Denver Budget Would Bump Up Spending For Transit, Sheriff’s Department

September 14, 2015
Photo: Michael Hancock unveils budget
City officials look on Denver Mayor Michael Hancock as he unveils his 2016 budget proposal at a press conference inside the Denver City and County Building on Monday, Sept. 14, 2015.

 “We have become one of the most vibrant cities in the nation and we are experiencing one of the most dynamic moments in our history," Hancock said.

Indeed, the city has seen historic growth in recent years. But with the influx of new residents, rents and mortgage have risen dramatically as well. The budget proposal includes $8 million for hundreds of new affordable housing units. 
"Underlying everything in Mayor Hancock's 2016 budget proposal is a commitment to keeping Denver affordable," said Cary Kennedy, the city's chief financial officer.
Beginning in 2017, the city will put in place a permanent funding commitment of $15 million every year for affordable housing efforts.
The city's transit system would receive a 18 percent boost under the proposal, which would help pay for 10 miles of new bike lanes and pedestrian crosswalk improvements along major roadways. The proposal would also fund preliminary engineering for a rapid bus line on Colfax Avenue.
"The mayor's focused on expanding choices and options for all residents to be able to move safely and efficiently around the city," Kennedy said.
The budget also includes $24 million to pay for sheriff's department reforms. Those include the hiring of more deputies, training and enhanced technology. The mayor called on reforms for the troubled department after the city had to pay millions of dollars in legal settlements over police misconduct cases.
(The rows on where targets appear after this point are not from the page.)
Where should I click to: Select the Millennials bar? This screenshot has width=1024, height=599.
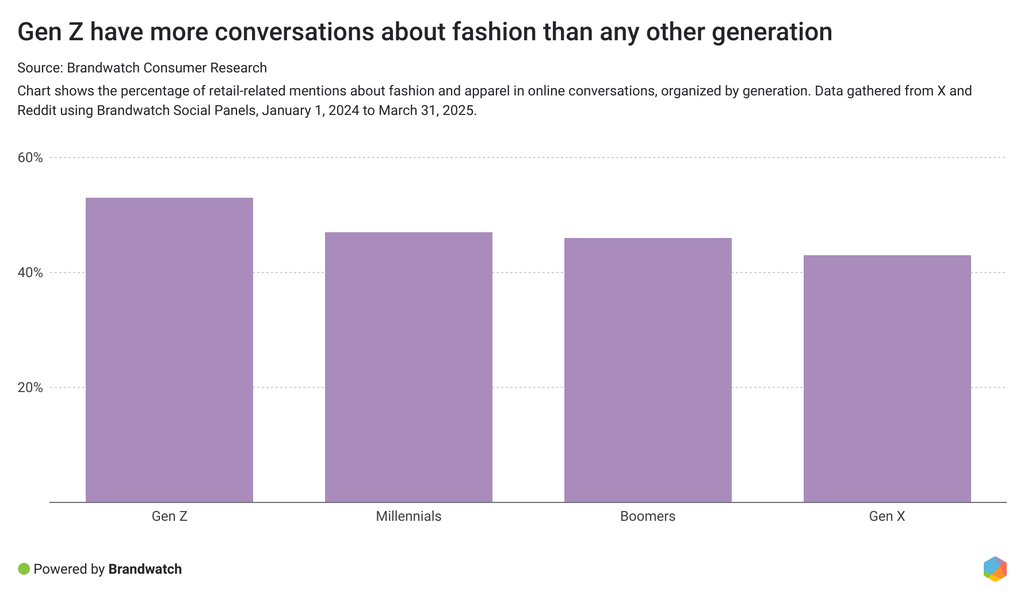pos(408,367)
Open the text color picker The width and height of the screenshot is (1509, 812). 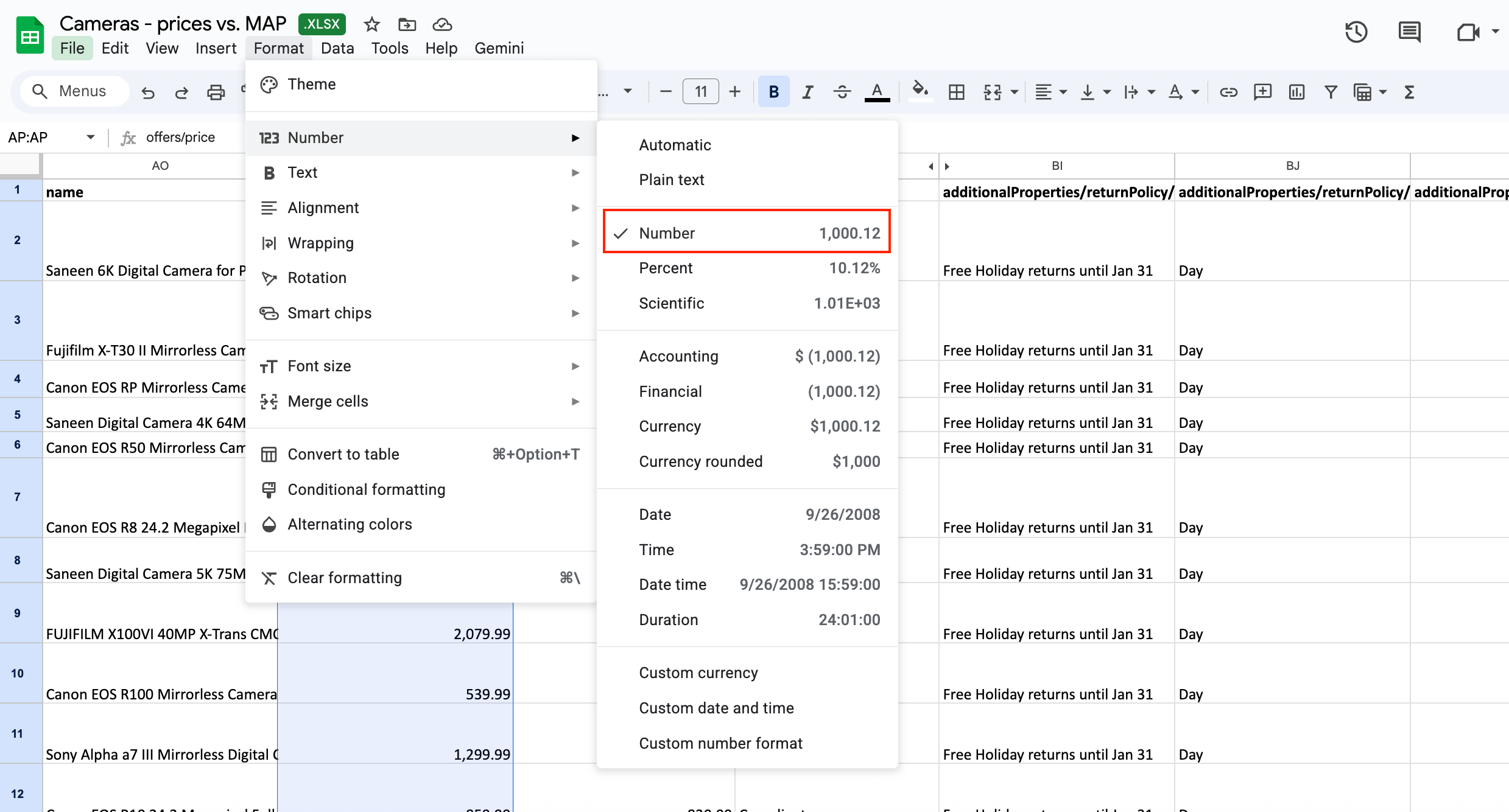pos(877,91)
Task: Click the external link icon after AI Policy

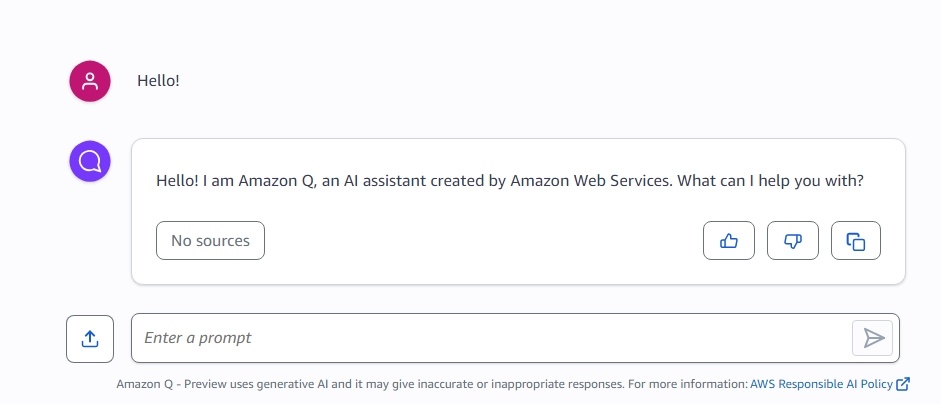Action: 903,384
“We've always said that this reform is going to take time over a number of years. But to infuse $24 million of it in the first instance is a great way to begin," said Stephanie O'Malley, Denver's director of safety.

Police body cameras would get a boost too. The budget includes $1.4 million to purchase more cameras, which the city says would equip "most police officers who interact with the public." Just last week, the Denver Police Department released new rules for officers who wear the cameras. 
CPR News' Nathaniel Minor contributed to this report.